Why do PLS regression coefficients with R [pls] differ with those from other R packages?

726 Views Asked by At

Out of curiosity, I am trying to figure out why the PLS regression coefficients obtained with pls differ from the coefficients obtained with plsRglm, ropls, or plsdepot which all provide the same results.

Here is some code to start with. I have tried to play with the scale, center, and method arguments of the plsr function... but no success so far.

library(pls)
library(plsRglm)
library(ropls)
library(plsdepot)

data(Cornell)

pls.plsr <- plsr(
  Y~X1+X2+X3+X4+X5+X6+X7, 
  data = Cornell, 
  ncomp = 3, 
  scale = TRUE, 
  center = TRUE
)

plsRglm.plsr <- plsR(
  Y~X1+X2+X3+X4+X5+X6+X7, 
  data = Cornell, 
  nt = 3, 
  scaleX = TRUE
)

ropls.plsr <- opls(
  as.matrix(Cornell[, grep("X", colnames(Cornell))]),
  Cornell[, "Y"], 
  scaleC = "standard"
)

plsdepot.plsr <- plsreg1(
  as.matrix(Cornell[, grep("X", colnames(Cornell))]),
  Cornell[, "Y"],
  comps = 3
)

## extract PLS regression coefficients for the PLS model with three components
coef(pls.plsr) # a
coef(plsRglm.plsr, type = "original") # b
coef(plsRglm.plsr, type = "scaled") # c
coef(ropls.plsr) # c
plsdepot.plsr$std.coefs # c
plsdepot.plsr$reg.coefs # b
1

There are 1 best solutions below

2
On BEST ANSWER

Firstly, just for re-formatting purposes, we write:

library(pls)
library(plsRglm)
library(ropls)
library(plsdepot)

data(Cornell)
pls.plsr <- plsr(Y ~ X1 + X2 + X3 + X4 + X5 + X6 + X7, 
                 data = Cornell, 
                 ncomp = 3, scale = T, center = T)
plsRglm.plsr <- plsR(Y ~ X1 + X2 + X3 + X4 + X5 + X6 + X7, 
                    data = Cornell, 
                    nt = 3, scaleX = TRUE)
ropls.plsr <- opls(as.matrix(Cornell[, grep("X", colnames(Cornell))]),
                   Cornell[, "Y"], scaleC = "standard")
plsdepot.plsr <- plsreg1(as.matrix(Cornell[, grep("X", colnames(Cornell))]),
                         Cornell[, "Y"], comps = 3)

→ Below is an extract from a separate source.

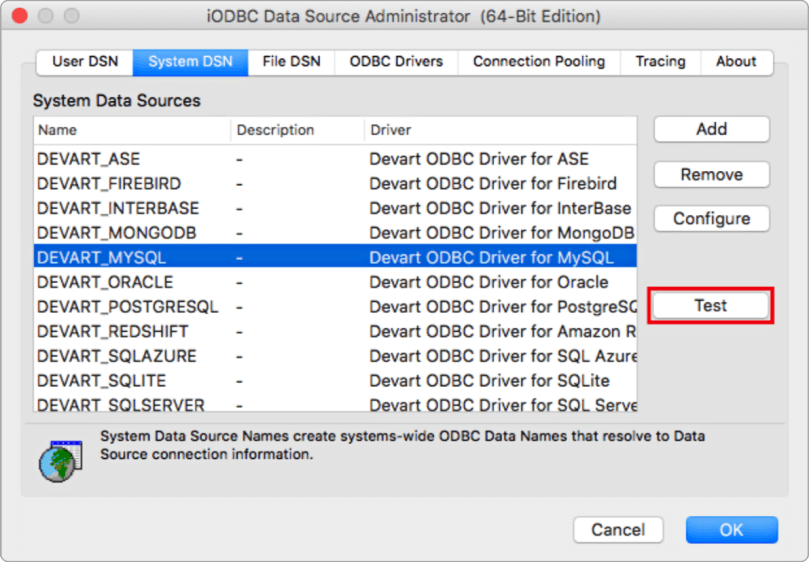Image resolution: width=809 pixels, height=562 pixels.
Task: Open Configure for selected DSN
Action: [x=711, y=219]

That done, you may extract the coefficients in the original scale:

### ORIGINAL SCALE -  plsRglm, plsdepot
coef(plsRglm.plsr, type = "original")
plsdepot.plsr$reg.coefs

Or you can have them scaled:

### SCALED - plsRglm, ropls, plsdepot
coef(plsRglm.plsr, type = "scaled")
coef(ropls.plsr)
plsdepot.plsr$std.coefs

Therefore all methods now give rise to the same coefficients... Except for pls::plsr. Why? You may ask. The key is in the command. When you run:

coef(pls.plsr) # , , 3 comps

You see ", , 3". That is characteristic of a tensor object. What is this? Coefficients should be simply a vector. The reason is that coef is a generic function and it is not working properly for pls::plsr models. To see what it is actually extracting:

pls.plsr$coefficients
matrix(pls.plsr$coefficients, ncol = 3) # or in matrix form. coef simply extracts the third column (it should not)

But you can see the same fit for all models if you examine the equivalent object in each R-package as in:

matrix(pls.plsr$projection, ncol = 3)    
plsRglm.plsr$wwetoile
plsdepot.plsr$mod.wgs
ropls.plsr@weightStarMN

Therefore, for pls::plsr you were simply not extracting the coefficients.